Supreme reports that the Council inaugurated comprised of All the Attorneys General of the States, twenty members of the Nigerian Bar Association and the Attorney-General of the Federation who shall be the President of the Council as enunciated in the Section 1 (2)( a-c) of the Legal Practitioners Act 2004.
Malami said that the NBA serves as a vehicle for social conscience and therefore should not seek to isolate its members in government who are positioned to drive its success.
“We must work collectively to build an enviable legal profession that will be beneficial to us all, rejig it to change the current negative perception of the profession.
“The council should strive to overcome its inherent limitation to reinvent and reassert itself in the legal architecture of the country.
“This inauguration is an opportunity for all the constitutional heads of the legal profession and members of the Bar to meet and deliberate on pertinent issues affecting the legal profession, especially in view of current challenges and public perception of the profession’’.
He advised those inaugurated to continue to show commitment and dedication to the statutory duties of the Council, especially with regards to making and reviewing rules of professional conduct under Section 12(4) of the LPA.
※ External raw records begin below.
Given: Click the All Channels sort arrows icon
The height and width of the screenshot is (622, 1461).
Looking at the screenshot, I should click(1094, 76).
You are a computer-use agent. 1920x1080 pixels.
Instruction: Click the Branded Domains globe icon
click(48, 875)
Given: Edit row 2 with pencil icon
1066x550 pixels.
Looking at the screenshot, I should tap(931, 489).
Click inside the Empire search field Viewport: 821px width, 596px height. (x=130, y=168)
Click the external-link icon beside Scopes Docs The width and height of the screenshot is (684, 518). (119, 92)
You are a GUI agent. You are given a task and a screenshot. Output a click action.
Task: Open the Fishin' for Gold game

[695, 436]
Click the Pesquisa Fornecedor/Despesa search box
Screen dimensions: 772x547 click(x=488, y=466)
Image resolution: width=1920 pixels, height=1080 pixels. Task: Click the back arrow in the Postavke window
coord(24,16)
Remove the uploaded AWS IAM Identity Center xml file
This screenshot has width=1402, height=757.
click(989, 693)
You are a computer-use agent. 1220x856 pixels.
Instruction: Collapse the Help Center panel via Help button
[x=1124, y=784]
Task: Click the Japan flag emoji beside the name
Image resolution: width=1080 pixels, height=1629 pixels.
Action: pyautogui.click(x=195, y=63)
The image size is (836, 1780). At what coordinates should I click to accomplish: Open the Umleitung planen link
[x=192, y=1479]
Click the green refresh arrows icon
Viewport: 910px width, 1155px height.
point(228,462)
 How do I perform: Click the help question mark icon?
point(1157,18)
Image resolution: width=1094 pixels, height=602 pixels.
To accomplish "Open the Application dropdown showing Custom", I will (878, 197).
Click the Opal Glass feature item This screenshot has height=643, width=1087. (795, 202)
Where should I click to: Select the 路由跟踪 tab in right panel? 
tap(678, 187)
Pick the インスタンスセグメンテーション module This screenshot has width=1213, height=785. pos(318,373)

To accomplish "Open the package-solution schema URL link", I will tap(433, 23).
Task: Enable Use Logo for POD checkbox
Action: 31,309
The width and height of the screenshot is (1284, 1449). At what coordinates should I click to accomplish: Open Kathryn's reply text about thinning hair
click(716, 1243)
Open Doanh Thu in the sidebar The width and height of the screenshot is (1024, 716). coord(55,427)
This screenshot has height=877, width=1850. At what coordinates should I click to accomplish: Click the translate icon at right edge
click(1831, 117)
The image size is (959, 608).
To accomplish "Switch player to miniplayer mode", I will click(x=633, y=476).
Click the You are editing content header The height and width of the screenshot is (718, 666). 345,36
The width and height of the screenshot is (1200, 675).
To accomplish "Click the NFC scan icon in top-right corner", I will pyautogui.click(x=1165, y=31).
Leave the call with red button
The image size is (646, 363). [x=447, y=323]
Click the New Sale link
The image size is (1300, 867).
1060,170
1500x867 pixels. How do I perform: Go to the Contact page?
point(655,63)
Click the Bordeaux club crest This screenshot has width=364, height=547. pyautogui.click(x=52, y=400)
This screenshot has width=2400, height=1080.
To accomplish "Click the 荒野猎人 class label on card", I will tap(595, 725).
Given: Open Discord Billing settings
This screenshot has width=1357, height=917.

“Together we must work to restore the confidence which the public hitherto reposed in members of the legal profession.
“This will only be possible if we as members demonstrate uncommon commitment and dedication to make a difference through our various inputs and services to the Council.
Responding, the President of NBA, Yakubu Maikyau, SAN said that there was the absolute need to provide regulations that will guide the conduct of legal Practitioners towards the fight against corruption, money laundering, terrorism, economic crimes, and other criminal activities.
He said the profession maintained the privileges conferred on the it by the statutes, self-regulate it conduct as to make it accountable in the fight against the menaces that have bedeviled the nation.
Maikyau, therefore, urged all members to farmililarise themselves with the Legal Practitioner Acts, LPA and the Constitution of the Association which, he said remains the principal legal framework governing the operation of our Association’’.